Dataset items

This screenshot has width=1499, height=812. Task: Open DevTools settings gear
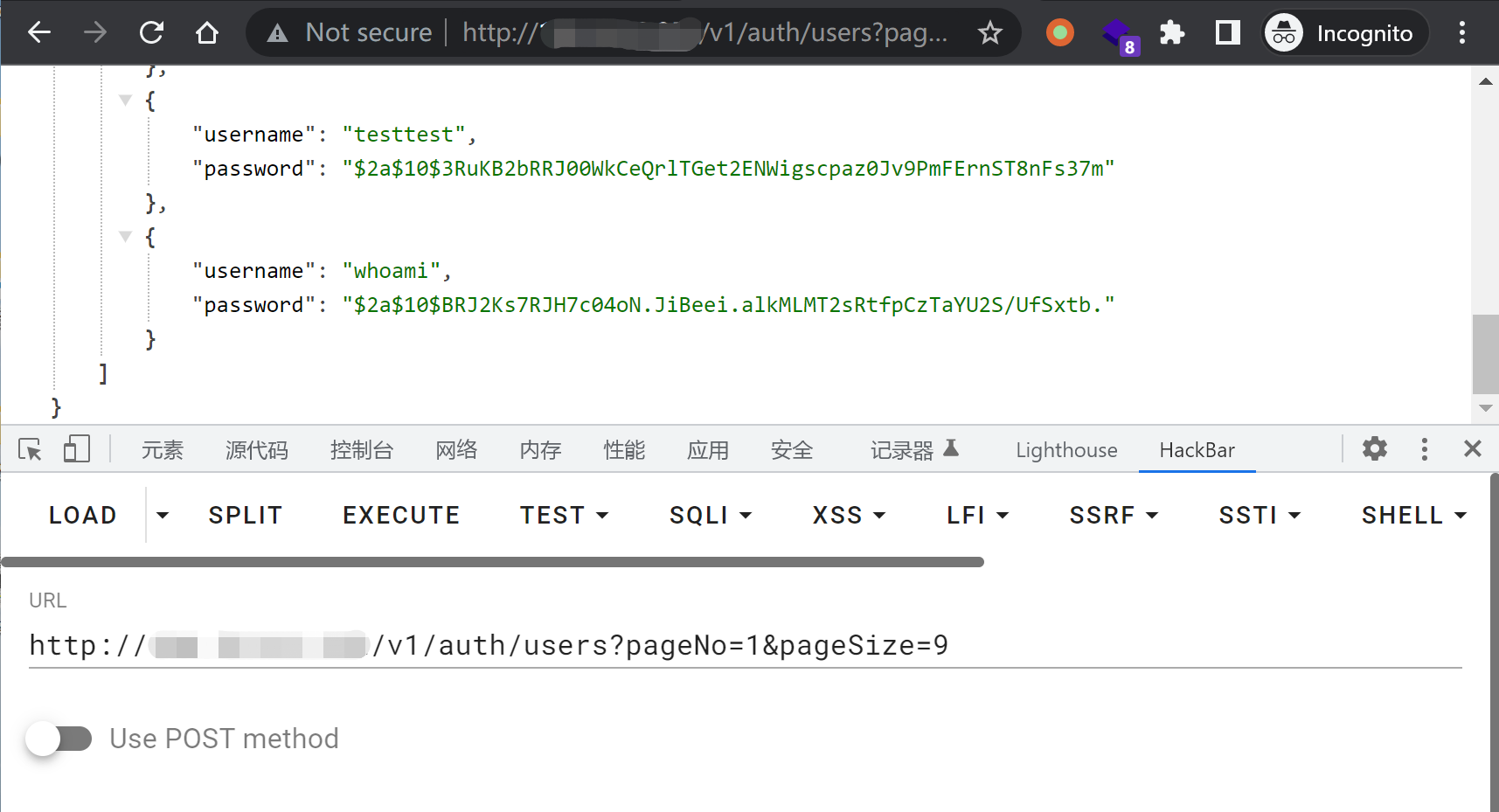pyautogui.click(x=1374, y=449)
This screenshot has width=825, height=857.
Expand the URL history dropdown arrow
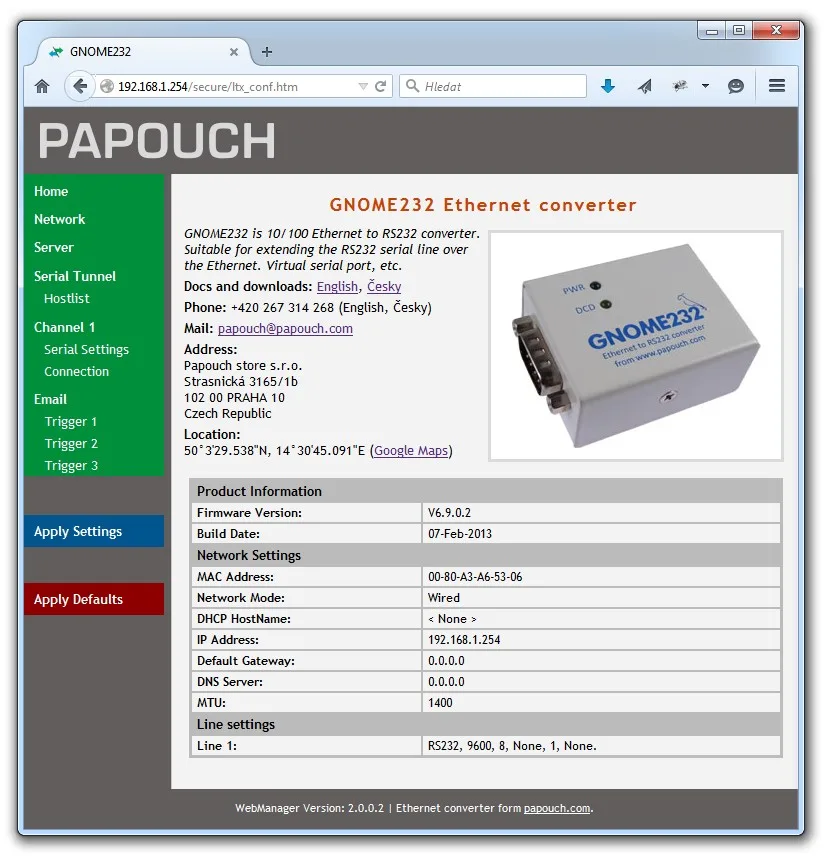(x=363, y=86)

Work instruction
What is needed is every record above, returned exactly, with the pictures omitted.

Answer box
This screenshot has width=1499, height=812. Task: Open DevTools settings gear
pyautogui.click(x=1374, y=449)
This screenshot has width=825, height=857.
Expand the URL history dropdown arrow
(x=363, y=86)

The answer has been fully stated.